Stored data:
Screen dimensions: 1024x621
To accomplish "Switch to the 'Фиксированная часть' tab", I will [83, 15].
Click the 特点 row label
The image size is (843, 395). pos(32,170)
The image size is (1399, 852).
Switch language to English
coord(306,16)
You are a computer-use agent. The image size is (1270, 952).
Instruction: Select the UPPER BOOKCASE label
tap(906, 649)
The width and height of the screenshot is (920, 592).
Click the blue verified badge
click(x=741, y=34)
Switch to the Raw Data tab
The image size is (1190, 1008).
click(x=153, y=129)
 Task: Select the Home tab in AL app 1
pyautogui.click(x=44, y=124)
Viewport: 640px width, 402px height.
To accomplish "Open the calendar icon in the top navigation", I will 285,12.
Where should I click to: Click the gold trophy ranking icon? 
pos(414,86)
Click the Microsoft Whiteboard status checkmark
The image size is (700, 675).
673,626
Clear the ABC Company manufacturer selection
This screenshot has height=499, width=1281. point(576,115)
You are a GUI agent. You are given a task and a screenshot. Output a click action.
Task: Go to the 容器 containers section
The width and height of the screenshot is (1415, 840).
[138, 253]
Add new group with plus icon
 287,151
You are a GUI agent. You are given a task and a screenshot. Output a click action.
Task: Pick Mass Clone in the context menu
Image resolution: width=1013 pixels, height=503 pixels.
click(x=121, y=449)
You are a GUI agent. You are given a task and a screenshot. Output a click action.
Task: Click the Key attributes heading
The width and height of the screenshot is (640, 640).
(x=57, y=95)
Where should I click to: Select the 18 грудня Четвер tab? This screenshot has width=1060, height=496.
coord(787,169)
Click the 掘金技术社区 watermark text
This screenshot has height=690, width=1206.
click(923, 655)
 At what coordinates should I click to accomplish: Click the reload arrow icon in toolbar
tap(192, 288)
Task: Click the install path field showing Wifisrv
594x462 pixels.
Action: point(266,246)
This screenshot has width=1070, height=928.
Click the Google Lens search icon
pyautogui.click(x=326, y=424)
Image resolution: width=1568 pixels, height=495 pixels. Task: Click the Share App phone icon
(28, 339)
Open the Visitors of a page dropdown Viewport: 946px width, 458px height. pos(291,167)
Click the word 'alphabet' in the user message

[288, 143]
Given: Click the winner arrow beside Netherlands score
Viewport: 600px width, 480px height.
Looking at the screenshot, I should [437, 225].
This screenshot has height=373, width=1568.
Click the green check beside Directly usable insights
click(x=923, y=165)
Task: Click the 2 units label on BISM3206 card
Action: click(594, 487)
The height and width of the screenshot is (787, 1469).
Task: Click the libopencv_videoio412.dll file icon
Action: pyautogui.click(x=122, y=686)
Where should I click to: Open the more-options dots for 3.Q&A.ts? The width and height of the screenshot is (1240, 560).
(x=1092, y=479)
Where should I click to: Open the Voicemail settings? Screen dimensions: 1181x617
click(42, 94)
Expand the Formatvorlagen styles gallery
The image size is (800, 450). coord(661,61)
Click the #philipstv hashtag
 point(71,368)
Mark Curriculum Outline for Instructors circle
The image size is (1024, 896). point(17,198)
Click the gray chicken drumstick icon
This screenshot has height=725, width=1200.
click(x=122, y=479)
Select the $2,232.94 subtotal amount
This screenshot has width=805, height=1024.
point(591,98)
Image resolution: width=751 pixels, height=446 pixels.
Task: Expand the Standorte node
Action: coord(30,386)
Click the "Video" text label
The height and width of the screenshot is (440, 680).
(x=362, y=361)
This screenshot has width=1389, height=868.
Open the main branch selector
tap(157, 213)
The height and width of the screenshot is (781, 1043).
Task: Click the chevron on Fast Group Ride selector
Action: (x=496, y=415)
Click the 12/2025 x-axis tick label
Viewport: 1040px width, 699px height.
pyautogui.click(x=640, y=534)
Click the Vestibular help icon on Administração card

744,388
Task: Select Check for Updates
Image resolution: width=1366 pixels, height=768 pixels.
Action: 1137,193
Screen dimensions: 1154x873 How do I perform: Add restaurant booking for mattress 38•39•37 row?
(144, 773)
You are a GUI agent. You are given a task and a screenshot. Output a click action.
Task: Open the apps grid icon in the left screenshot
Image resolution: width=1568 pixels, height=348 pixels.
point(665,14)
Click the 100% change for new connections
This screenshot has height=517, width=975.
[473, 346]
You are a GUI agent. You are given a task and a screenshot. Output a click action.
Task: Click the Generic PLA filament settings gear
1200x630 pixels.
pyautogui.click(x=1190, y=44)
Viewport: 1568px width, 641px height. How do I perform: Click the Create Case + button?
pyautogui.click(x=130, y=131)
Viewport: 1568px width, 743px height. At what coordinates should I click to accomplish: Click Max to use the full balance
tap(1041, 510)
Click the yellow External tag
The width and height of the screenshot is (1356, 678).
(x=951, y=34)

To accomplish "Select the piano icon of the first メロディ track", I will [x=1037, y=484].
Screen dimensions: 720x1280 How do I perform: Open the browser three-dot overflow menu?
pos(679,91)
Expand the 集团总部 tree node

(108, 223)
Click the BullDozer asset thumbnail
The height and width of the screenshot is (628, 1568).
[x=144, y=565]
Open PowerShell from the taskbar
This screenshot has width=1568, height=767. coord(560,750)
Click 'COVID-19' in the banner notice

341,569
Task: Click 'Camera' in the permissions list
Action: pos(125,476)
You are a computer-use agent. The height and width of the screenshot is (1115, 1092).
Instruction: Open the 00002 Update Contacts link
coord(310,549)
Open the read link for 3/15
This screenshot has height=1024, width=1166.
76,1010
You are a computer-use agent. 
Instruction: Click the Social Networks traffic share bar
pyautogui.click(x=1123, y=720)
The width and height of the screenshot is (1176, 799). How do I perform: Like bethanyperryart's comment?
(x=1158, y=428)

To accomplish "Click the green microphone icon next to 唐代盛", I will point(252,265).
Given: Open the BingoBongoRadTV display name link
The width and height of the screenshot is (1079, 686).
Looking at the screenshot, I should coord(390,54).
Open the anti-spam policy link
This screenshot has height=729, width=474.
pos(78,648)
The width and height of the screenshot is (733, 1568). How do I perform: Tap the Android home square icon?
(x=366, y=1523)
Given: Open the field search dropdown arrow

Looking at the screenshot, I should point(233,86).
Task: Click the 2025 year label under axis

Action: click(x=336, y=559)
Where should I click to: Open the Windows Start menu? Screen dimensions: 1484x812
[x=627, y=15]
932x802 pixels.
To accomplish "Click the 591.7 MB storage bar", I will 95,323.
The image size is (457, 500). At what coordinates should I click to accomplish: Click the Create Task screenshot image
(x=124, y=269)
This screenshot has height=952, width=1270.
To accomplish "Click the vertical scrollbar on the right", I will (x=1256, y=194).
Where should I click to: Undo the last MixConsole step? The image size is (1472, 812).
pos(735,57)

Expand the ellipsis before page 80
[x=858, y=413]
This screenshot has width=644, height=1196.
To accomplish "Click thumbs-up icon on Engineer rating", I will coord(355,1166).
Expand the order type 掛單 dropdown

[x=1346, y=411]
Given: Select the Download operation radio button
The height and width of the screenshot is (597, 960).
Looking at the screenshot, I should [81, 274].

__Your task__
Beginning with the line above that contains "You are a computer-use agent. The image", copy each line exactly up to and including the line that contains "The width and height of the screenshot is (920, 592).", and go no further.

__Solution to the exercise__
You are a computer-use agent. The image size is (1270, 952).
Instruction: Select the UPPER BOOKCASE label
tap(906, 649)
The width and height of the screenshot is (920, 592).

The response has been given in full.